2003(平成15)年9月17日に異なる医療機関から幼稚園児2名の「O26による腸管出血性大腸菌感染症」の発生届が福祉保健センターにあった。これらの患者は同一幼稚園に通っている園児であった。翌日、同区内の他の幼稚園児からも同菌が確認された。両幼稚園は共通の給食施設を利用していることが判明し、食中毒と感染症の両面から調査を開始した。9月18日には福祉保健センターによる給食施設の立ち入り調査が開始され、当所でも幼稚園の職員および園児(患者)の家族検便、給食施設の検食およびふきとりの細菌検査を開始した。検査は菌検出者に対し陰性が確認されるまで行い、11月20日まで続いた。
今回の集団食中毒事例は、「横浜市衛生研究所健康危機管理対策実施要領」および「横浜市衛生研究所緊急時感染症検査体制マニュアル」に基づき行われた。また、本事例では「緊急時感染症検査体制マニュアル」で設定した検体処理数を大幅に超えることが充分予想されたため、今回初めて民間検査所に検査の一部を委託した。
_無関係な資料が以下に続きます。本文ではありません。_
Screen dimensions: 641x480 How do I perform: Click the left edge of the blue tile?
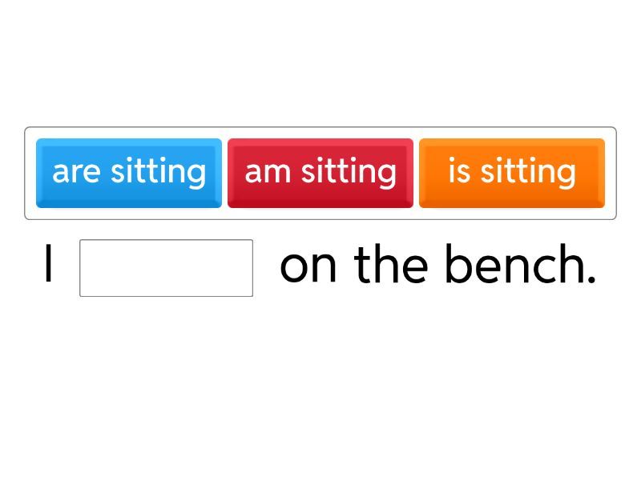coord(40,173)
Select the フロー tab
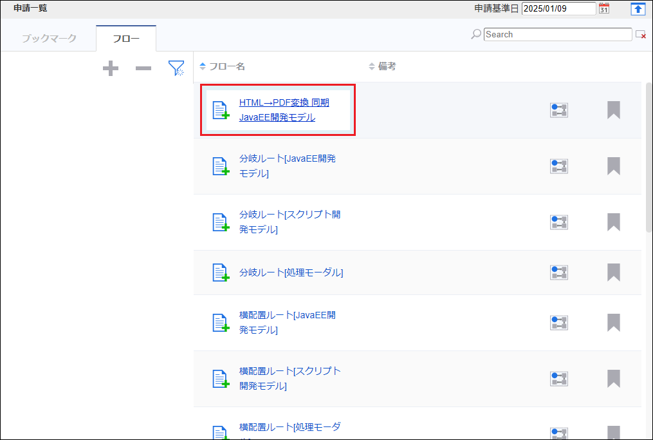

検査の概略は以下のとおりである。9月18日から給食施設、患者家族検便等の検査を開始し、9月22日にA幼稚園の職員20名中4名より、B幼稚園の職員9名中2名よりO26:H11, VT1(以下O26)が検出された。給食施設の検食、ふきとりおよび従業員便からはO26は検出されなかった。多数の感染者が確認されたことから、9月25日、26日には福祉保健センターと幼稚園経営者が調整して、保護者への説明会を開催し、園児全員の健康調査と検便等の協力を依頼した。同じ給食施設を利用している幼稚園・保育園は、5区15園に及び、9月25日から当所でも園児全員を対象に便検査を開始した。また、10月3日からは民間検査所でも検査を開始し、のべ6,037検体(衛生研究所3,949検体、民間検査所2,088検体)の検査を行った。その結果、2区6園(A〜F幼稚園)で、449名[園児367名、園児の家族60名、園の職員20名、その他(友人)2名]よりO26が検出された。なお、民間検査所において分離されたO26は当所において生化学的性状、O:H血清型別およびVero毒素の確認検査を行った。
福祉保健センターの健康調査により、2003年9月10日〜14日に患者の発生がみられ、給食の摂食月日は9月8日で、摂食者数は3,476名、患者数は141名(発症率4.1%)であったことが判明した。感染者は市内6園に及び、それぞれ生活圏は異なっていた。なお、菌陽性者のうち園児の家族60名とその他(友人)2名は、給食を食べていないことから園児からの二次感染が疑われた。
O26の分離はマッコンキー寒天培地(無糖)に1%ラムノースおよびCEFIXIME TELLURITE(CT)サプリメントを添加した培地を用いた。園児、職員および家族から分離されたO26 の菌株について、パルスフィールド・ゲル電気泳動法(PFGE)を用いて制限酵素Xba Iによる遺伝子DNA断片多型性解析を行った。対照として、6月(幼稚園)と10月(養護学校)に分離された株についても併せて比較検討した。その結果、今回分離された株はすべて同一の泳動パターンを示したが、6月と10月に分離された株は泳動パターンが異なった。
本事例は感染者が市内6園に及び生活圏が異なっていること、発症日が9月10日〜11日に集中していること、共通食は給食であること、分離株は同一のPFGEパターンを示したこと等により、市内給食施設を原因とするO26による集団食中毒と断定された。
また、今回のような大規模食中毒発生時には、統一された依頼書(電子媒体等)の必要性、培地、診断用抗血清等の確保について、他の地研等との連携の強化および応援体制を構築しておく必要があると考える。